(TASK INSTRUCTIONS) Go over the records and copy every line with the string "computer".

(GIVEN DATA)
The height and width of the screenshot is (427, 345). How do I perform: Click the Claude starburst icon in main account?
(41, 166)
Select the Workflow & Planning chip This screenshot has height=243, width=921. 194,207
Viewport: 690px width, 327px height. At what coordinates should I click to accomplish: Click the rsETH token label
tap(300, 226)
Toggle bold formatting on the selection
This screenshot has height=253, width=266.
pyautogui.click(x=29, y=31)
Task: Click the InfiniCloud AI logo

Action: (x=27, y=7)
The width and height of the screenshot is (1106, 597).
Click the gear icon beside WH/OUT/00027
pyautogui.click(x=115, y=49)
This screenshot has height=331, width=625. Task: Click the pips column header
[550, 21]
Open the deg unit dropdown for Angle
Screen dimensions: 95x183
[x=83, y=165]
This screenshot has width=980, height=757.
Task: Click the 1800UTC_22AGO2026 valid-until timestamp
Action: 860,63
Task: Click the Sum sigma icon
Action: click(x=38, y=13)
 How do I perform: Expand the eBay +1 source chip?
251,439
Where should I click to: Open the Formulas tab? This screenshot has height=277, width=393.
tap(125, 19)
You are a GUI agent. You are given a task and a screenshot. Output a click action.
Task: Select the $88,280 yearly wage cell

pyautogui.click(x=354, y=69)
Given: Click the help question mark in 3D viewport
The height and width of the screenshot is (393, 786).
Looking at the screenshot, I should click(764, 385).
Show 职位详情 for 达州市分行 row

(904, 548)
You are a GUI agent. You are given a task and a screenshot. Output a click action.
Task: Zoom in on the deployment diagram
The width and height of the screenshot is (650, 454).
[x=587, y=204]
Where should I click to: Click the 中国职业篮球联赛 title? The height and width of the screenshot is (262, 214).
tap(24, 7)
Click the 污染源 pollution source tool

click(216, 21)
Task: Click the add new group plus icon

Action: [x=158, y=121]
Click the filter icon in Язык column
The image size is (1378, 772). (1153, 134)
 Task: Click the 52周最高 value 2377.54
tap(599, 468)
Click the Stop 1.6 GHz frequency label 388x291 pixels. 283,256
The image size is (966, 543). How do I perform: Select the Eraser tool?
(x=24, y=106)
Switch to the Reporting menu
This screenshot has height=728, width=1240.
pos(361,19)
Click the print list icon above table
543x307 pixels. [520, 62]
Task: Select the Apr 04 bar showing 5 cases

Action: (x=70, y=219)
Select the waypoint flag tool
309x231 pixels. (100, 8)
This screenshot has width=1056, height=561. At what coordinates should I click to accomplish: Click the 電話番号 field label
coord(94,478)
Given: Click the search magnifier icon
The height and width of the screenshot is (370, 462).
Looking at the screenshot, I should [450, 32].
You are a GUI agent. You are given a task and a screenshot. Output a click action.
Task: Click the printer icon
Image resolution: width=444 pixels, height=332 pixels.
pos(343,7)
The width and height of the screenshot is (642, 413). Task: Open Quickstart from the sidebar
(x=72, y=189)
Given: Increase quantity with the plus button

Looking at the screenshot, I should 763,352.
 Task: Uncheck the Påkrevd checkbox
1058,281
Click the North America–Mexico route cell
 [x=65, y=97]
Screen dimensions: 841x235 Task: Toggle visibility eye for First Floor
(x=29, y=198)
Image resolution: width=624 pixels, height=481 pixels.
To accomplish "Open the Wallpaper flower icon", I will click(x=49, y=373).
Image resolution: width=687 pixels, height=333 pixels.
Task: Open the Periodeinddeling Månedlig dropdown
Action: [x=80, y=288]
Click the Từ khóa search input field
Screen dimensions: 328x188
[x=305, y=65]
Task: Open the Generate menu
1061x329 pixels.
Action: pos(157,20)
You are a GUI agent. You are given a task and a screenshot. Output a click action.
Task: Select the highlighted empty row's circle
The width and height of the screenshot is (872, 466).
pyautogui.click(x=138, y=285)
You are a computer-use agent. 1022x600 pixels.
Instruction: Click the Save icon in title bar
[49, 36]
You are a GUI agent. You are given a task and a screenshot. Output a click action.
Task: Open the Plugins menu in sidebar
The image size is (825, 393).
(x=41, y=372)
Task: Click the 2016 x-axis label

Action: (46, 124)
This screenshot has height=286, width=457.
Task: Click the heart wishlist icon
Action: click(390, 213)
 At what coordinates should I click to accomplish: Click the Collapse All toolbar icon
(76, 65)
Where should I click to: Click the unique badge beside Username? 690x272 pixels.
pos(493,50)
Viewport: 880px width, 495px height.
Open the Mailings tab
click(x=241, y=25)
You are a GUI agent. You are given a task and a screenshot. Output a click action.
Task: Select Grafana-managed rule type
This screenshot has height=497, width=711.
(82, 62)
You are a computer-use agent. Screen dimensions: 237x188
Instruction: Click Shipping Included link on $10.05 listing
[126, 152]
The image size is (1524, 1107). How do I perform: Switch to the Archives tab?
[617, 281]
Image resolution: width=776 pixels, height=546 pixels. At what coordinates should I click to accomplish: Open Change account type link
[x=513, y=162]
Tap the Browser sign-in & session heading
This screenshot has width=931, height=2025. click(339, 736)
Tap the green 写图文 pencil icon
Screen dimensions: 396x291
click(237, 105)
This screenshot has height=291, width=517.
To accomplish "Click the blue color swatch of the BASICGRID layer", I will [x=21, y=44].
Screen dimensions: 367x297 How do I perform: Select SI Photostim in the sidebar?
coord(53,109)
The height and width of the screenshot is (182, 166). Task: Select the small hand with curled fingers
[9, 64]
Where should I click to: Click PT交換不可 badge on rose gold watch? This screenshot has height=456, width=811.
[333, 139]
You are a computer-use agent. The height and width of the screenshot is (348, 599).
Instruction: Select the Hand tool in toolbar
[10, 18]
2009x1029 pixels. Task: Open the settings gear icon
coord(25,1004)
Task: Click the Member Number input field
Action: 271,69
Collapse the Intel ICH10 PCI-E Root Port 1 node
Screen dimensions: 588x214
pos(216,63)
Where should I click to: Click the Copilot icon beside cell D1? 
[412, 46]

(EXPECTED OUTPUT)
You are a computer-use agent. 1022x600 pixels.
You are a computer-use agent. Screen dimensions: 237x188
You are a computer-use agent. The height and width of the screenshot is (348, 599).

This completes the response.